Recently, it has been shown that there are gender differences in telomere length in the kakapo, Strigops habroptilus, a parrot endemic to New Zealand . The male kakapos have longer telomeres than females which is in distinct contrast to mammals. Previously, it has been suggested that estrogen in mammals is at least partly responsible for the increased telomere length in females since estrogen is a positive regulator of TERT transcription . Female birds, however, also express high levels of estrogen like their mammalian counterparts, therefore, this mechanism cannot apply to birds [108, 109]. Moreover, in contrast to human, where paternal inheritance of telomere length to daughters and sons have been described, the kakapo telomere length is inherited maternally to sons [110, 111]. To reconciliate these opposing patterns of regulation and inheritance of telomere length it has been proposed that heterogametic sex (either XY in mammals or ZW in birds) chromosomes X and Z have a central role in determination of gender-specific differences in telomere length.

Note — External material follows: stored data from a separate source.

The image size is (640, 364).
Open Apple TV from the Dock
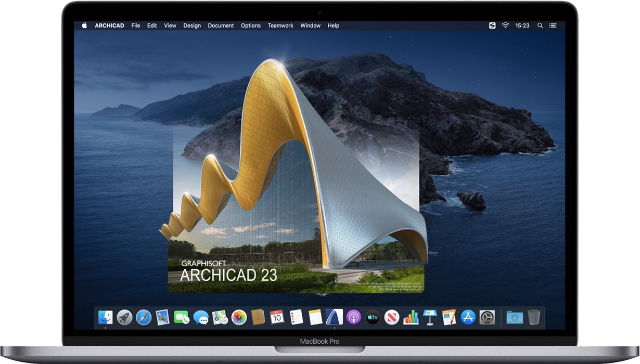pos(372,317)
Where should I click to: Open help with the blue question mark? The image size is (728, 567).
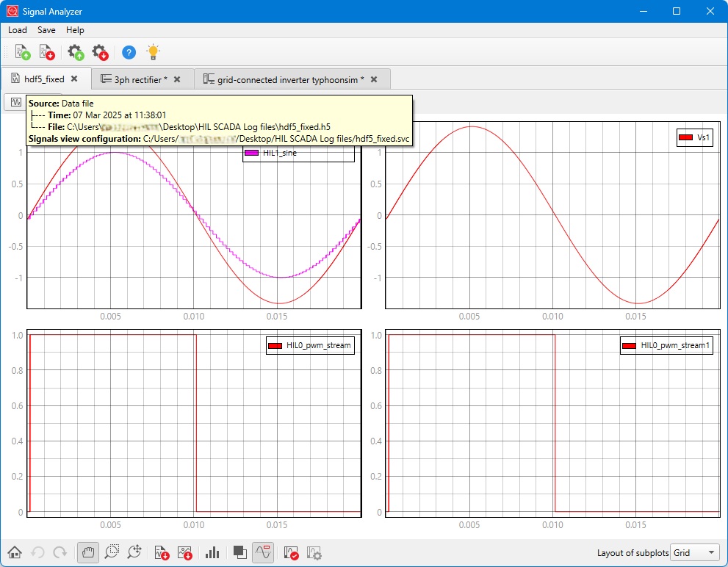tap(129, 52)
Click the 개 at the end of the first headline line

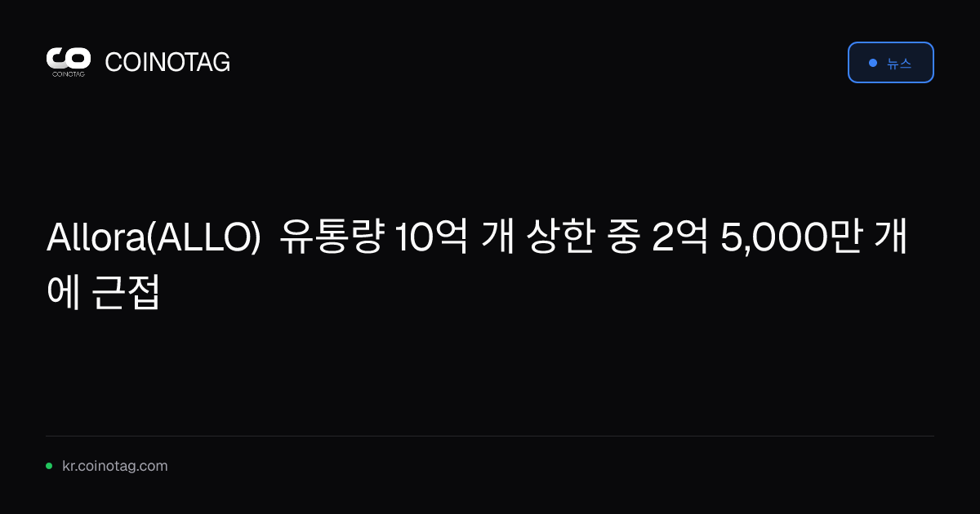pos(891,239)
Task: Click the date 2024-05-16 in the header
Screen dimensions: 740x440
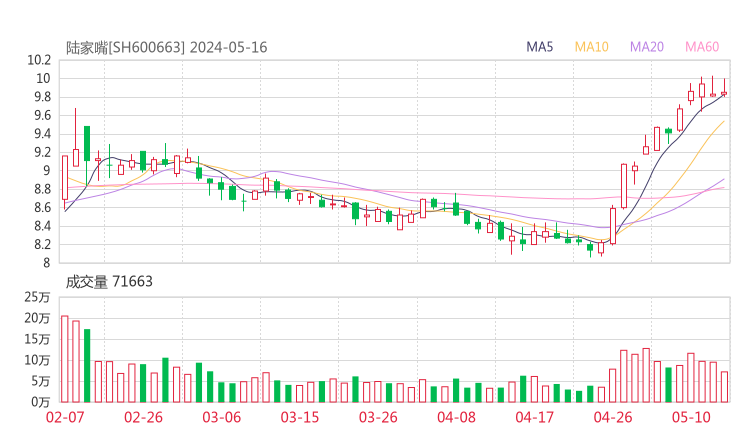Action: pos(228,47)
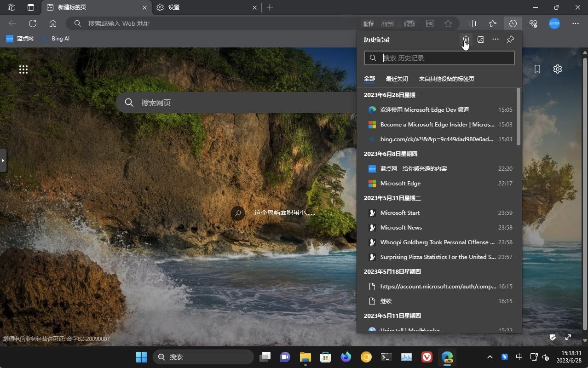Expand the collapsed sidebar arrow on left edge
This screenshot has width=588, height=368.
pyautogui.click(x=2, y=161)
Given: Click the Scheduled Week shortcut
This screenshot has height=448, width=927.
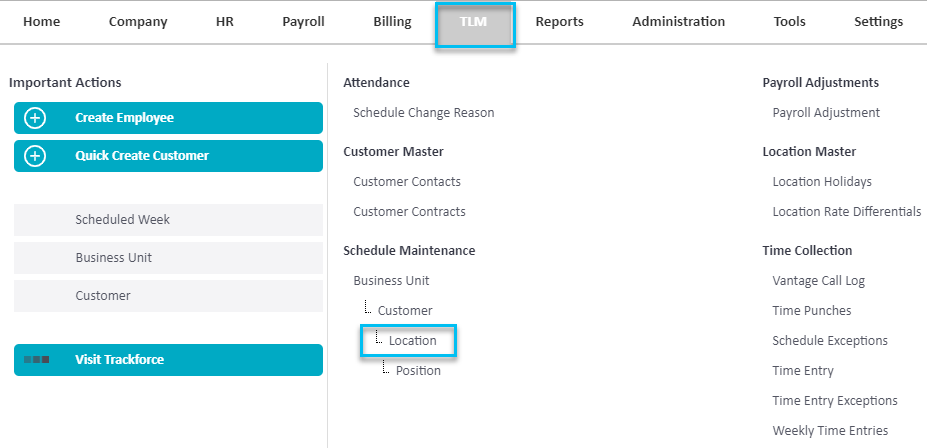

The chromosomal localization of TERT on platypus sex chromosomes together with gender-specific expression supports this hypothesis and suggests that gender-specific differences in telomere length are related to the original localization of the TERT gene on sex chromosomes. One possible scenario is that the TERT activator was located on the sex chromosome of a common ancestor of mammals and birds. This localization might be retained in monotremes with the hypothetical TERT activator located on a X specific part of the X chromosome which in platypus may be only partially dosage-compensated . The large gender-specific differences in telomerase expression as well as the lifespan of platypuses may be the result of concomitant localization of TERT and its activator on sex chromosomes. A large part of the platypus sex chromosomes is orthologous to sex chromosome Z in birds, which also does not involved a chromosome-wide dosage compensation mechanism [54, 113, 114]. The localization of a TERT activator on the avian Z chromosome could result in higher levels of telomerase activity in male than female birds because the expression of genes localized on bird sex chromosomes is also weakly dosage-compensated. Finally, therian mammals developed a new sex chromosome system and evolved additional levels of regulation beyond the already existing regulatory circuits . In case of TERT gender-specific regulation this relationship could remain conserved in therian mammals while subjected to a level of additional control of the new evolved X chromosome.